Analysis Systems as Packet Slicers
Another possibility is offered to the user on the analysis systems themselves. Depending on the manufacturer, structure and components used, it is possible to directly remove the user data on the systems themselves and recalculate the checksum before the packets are passed on internally to the corresponding analysis modules.
In the vast majority of cases, an FPGA-based network card is required for this, as it must be ensured that no CPU-based resource is used to modify each individual packet. Only by means of pure hardware capacities can the user be sure that every packet is really processed accordingly; any other approach could again lead to the errors and problems mentioned at the beginning.

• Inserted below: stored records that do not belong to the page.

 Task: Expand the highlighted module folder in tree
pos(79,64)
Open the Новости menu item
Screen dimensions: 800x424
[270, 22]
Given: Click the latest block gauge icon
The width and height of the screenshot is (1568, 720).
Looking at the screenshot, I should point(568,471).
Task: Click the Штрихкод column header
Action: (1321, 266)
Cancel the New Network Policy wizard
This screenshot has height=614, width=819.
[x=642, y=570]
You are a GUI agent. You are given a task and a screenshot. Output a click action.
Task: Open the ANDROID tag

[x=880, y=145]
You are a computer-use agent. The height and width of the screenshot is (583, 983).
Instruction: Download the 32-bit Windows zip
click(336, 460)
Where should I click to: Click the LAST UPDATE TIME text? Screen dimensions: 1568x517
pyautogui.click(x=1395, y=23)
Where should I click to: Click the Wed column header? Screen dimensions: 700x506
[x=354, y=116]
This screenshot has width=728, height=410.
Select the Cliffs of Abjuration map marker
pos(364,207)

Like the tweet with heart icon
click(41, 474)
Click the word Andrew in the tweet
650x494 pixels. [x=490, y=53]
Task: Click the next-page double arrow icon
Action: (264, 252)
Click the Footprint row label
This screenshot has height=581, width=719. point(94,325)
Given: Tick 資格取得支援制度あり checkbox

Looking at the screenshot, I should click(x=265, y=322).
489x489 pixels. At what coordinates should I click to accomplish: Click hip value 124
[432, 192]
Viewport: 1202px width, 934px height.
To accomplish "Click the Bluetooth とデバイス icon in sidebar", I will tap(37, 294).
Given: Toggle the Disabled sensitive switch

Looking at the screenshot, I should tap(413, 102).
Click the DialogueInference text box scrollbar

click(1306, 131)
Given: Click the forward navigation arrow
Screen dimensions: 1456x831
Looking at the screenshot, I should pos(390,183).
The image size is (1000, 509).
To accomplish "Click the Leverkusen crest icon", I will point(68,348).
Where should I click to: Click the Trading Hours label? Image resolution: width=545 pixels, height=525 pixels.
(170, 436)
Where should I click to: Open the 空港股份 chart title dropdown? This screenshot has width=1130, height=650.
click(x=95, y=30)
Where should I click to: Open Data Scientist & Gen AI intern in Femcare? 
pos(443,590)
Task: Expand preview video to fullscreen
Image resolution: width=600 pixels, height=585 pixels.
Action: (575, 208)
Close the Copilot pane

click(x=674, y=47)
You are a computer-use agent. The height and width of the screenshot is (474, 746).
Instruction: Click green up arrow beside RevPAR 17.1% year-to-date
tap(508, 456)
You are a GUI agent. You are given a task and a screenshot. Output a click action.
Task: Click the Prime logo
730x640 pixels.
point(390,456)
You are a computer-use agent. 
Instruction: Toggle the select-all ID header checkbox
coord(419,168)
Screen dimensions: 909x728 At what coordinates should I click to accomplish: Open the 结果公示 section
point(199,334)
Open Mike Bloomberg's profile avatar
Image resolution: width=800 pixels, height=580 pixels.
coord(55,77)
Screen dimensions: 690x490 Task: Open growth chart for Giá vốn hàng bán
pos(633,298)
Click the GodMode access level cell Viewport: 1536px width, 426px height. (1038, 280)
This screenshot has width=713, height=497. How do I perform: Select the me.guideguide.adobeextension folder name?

Packet Slicing to meet Legal Requirements
Another aspect worth mentioning is the fulfilment of legal requirements. Especially in the context of the GDPR, it may be necessary to remove the user data, as often the metadata is sufficient for an analysis.
For example, if you want to analyse VoIP, you can use Packet Slicing to ensure that unauthorised persons cannot listen to the conversation, but you can still technically evaluate the voice transmission and examine it for quality-of-service features. This allows performance values to be evaluated, privacy to be protected and legal requirements such as the GDPR to be met.
So we see that there are indeed different ways to distribute the final load on the analysis and monitoring systems or even, as in this example, to reduce it without losing the most important information for creating performance charts, top talkers and more. Packet Slicing is therefore a valid solution for the user, which can be easily implemented in almost all cases and achieves usable results.